Walau demikian, sebenarnya
kebijakan desentralisasi telah dibuat sebelum kemerdekaan Indonesia itu
sendiri. kebijakan desentralisasi dimulai
pada 1903 dengan diundangkannya Decentralisatie Wet
1903. Sejak saat ini pemerintah pusat membentuk local government, pemerintahan
daerah, yang sebelumnya hanya ada pemerintahan pusat dengan satuan pemerintahan
hirarkis cabang pemerintah pusat pada
wilayah-wilayah negara.
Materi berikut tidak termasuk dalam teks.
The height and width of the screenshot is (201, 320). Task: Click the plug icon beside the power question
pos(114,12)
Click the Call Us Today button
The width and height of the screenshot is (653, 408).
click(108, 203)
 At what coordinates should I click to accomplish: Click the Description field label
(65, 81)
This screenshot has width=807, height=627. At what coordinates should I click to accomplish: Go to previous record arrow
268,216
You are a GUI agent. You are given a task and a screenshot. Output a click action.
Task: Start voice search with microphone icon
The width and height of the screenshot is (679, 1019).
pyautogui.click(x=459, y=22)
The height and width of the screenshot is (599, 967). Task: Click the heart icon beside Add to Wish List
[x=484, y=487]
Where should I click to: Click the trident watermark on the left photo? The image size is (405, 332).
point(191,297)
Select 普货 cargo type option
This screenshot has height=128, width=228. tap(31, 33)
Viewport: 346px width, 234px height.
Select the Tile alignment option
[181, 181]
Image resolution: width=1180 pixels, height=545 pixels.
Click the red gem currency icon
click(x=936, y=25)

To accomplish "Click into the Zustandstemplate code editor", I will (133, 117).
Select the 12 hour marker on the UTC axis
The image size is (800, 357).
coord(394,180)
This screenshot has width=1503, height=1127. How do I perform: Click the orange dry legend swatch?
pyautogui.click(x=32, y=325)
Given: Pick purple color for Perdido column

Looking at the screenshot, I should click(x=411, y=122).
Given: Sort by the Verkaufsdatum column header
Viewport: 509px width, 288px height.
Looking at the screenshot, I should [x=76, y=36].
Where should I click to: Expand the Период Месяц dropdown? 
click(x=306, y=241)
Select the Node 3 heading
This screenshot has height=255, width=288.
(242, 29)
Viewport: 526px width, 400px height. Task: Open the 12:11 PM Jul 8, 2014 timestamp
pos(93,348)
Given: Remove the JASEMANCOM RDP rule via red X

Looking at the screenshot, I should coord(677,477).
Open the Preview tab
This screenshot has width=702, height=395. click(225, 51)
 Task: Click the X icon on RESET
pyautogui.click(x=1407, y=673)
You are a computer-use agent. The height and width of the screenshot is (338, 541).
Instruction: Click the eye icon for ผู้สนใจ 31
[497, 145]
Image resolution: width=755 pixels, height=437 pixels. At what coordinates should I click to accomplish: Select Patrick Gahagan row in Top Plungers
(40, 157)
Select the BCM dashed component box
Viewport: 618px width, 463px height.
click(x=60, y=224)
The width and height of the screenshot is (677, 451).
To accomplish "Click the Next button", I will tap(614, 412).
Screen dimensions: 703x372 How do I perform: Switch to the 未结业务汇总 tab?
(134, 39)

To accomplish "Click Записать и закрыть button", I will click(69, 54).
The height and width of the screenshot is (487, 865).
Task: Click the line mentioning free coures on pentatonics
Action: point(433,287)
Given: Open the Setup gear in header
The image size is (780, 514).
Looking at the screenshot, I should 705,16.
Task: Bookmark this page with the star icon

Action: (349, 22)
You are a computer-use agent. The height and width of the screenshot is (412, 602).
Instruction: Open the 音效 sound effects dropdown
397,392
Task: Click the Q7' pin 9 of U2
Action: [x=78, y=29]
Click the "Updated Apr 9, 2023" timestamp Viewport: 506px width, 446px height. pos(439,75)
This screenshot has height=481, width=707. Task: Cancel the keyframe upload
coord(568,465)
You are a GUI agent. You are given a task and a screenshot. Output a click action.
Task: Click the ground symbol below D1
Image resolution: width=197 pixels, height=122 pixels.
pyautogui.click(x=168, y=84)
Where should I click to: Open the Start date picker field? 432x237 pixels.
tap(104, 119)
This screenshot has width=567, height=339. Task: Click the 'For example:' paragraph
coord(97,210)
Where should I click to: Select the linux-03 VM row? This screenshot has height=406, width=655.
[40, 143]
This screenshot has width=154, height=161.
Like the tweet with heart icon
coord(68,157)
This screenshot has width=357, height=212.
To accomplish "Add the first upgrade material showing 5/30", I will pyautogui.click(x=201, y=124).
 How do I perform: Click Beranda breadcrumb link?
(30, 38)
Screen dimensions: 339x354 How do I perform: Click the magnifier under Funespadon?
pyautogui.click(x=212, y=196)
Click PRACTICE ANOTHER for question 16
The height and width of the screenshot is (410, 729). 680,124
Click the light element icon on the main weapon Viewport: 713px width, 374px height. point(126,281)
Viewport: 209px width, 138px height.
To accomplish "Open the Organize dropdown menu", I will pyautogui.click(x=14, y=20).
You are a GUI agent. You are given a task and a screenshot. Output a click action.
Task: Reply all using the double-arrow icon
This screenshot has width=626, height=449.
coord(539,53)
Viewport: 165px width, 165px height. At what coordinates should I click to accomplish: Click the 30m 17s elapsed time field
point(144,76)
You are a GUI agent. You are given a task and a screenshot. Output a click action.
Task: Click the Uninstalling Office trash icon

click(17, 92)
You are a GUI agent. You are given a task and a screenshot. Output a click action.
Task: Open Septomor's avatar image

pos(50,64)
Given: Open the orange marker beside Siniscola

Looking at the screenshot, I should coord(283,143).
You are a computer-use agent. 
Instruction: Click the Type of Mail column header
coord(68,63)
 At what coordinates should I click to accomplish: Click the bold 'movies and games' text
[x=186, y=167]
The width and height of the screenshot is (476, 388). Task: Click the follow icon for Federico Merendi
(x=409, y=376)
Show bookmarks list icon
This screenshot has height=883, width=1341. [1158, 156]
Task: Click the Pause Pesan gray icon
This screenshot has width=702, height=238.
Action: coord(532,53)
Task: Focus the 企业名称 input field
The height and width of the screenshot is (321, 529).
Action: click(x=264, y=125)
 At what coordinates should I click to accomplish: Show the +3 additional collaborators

Pada masa pemerintahan bala tentara Jepang pemerintahan
daerah dibubarkan. Akan tetapi, Jepang menghidupkan kembali dewan-dewan daerah
menjelang kekalahannya (Hanif Nurkholis, 2011).
Pada masa reformasi sekarang ini,
pola hubungan pemerintah pusat dan daerah telah diatur lebih jauh dalam bingkai
otonomi daerah sebagaimana tertuang dalam Undang-Undang Nomor 22 Tahun 1999 dan
diperkuat oleh Undang- undang Nomor 32 Tahun 2004. Dibuatnya undang- undang ini
tidak lain adalah demi menjaga keharmonisan antara pusat dan daerah dalam
berbagai bidang serta meningkatkan pelayanan dan kesejahteraan masyarakat yang
semakin baik, mengembangkan kehidupan demokrasi, keadilan dan pemerataan serta
memelihara hubungan yang serasi antara Pusat dan Daerah serta antar Daerah
dalam rangka menjaga keutuhan Negara Kesatuan Republik Indonesia (NKRI).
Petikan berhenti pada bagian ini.